Riedel’s Thyroiditis: Pitfalls in Diagnosis and Subsequent Complications

Abstract

Riedel’s thyroiditis is a rare disease of chronic inflammation with fibrotic infiltration of the thyroid gland and its surrounding vital structures. Due to its low incidence, there are often delays in diagnosis as it is commonly mistaken for other thyroid diseases. We report the case of a 34-year-old female patient who presented with a firm, enlarged mass in the neck, compression symptoms, and hypothyroidism. Lab tests showed elevated A-TG (thyroglobulin antibodies) and A-TPO (thyroid peroxidase antibodies) levels.

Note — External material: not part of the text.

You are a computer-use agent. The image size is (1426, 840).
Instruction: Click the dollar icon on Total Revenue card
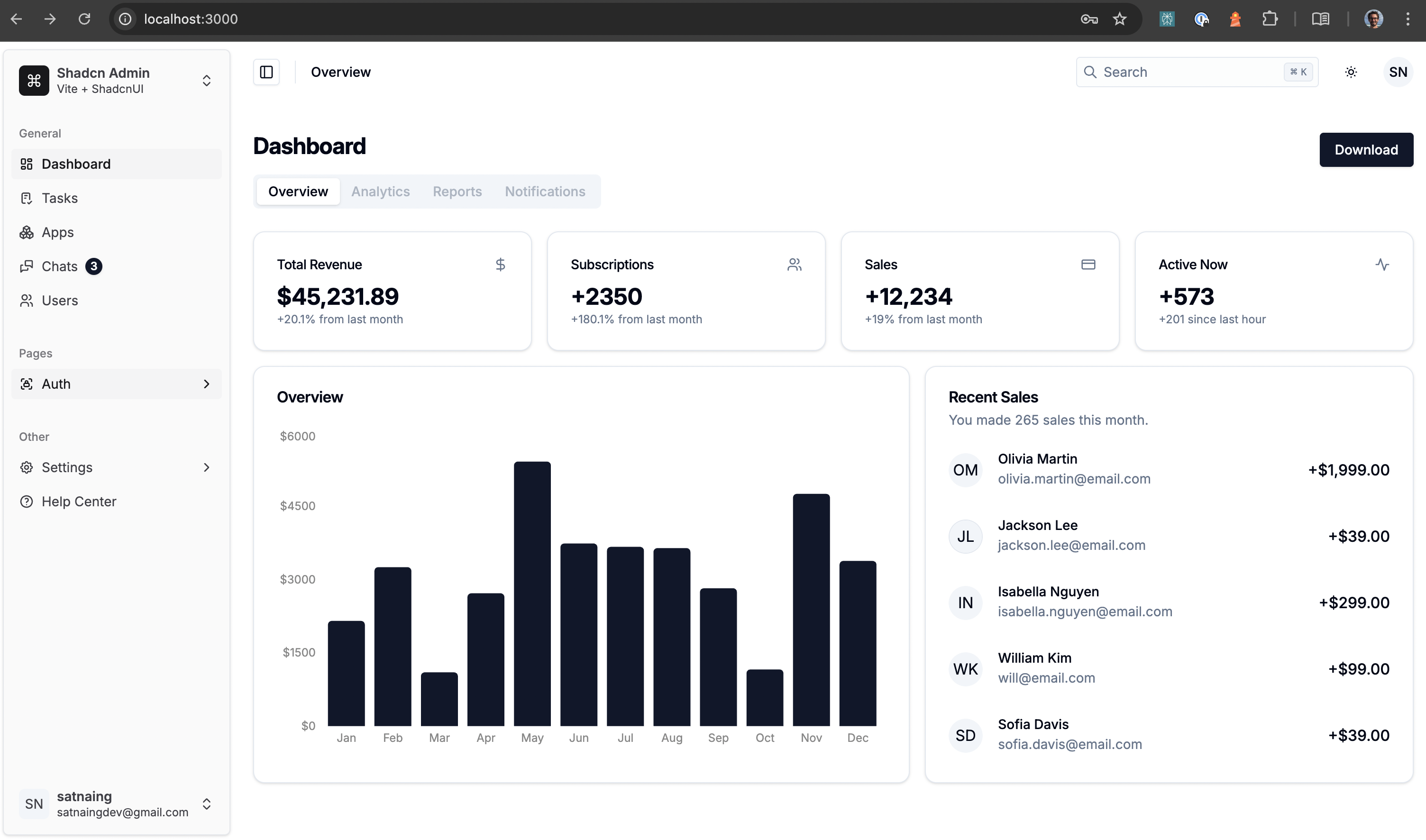(x=500, y=264)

Based on the disease presentation and supporting lab findings, the patient was misdiagnosed with Hashimoto’s thyroiditis and treated accordingly. Yet the patient’s symptoms grew progressively worse. She was discovered to have severe tracheal compression and bilateral RLN (recurrent laryngeal nerve) palsy. Tracheotomy became a necessary surgical intervention after the development of respiratory failure, but this procedure was complicated by the development of an intraoperative pneumothorax. After an open biopsy, histology revealed Riedel’s thyroiditis. A new treatment was introduced, with which the patient’s condition improved. However, she continued to suffer from the open tracheocutaneous fistula left by the tracheostomy, which adversely affected her everyday life. A follow-up operation was performed to close the fistula. In this case report, we discuss the consequences of misdiagnosing the patient and delaying the appropriate treatment for her disease.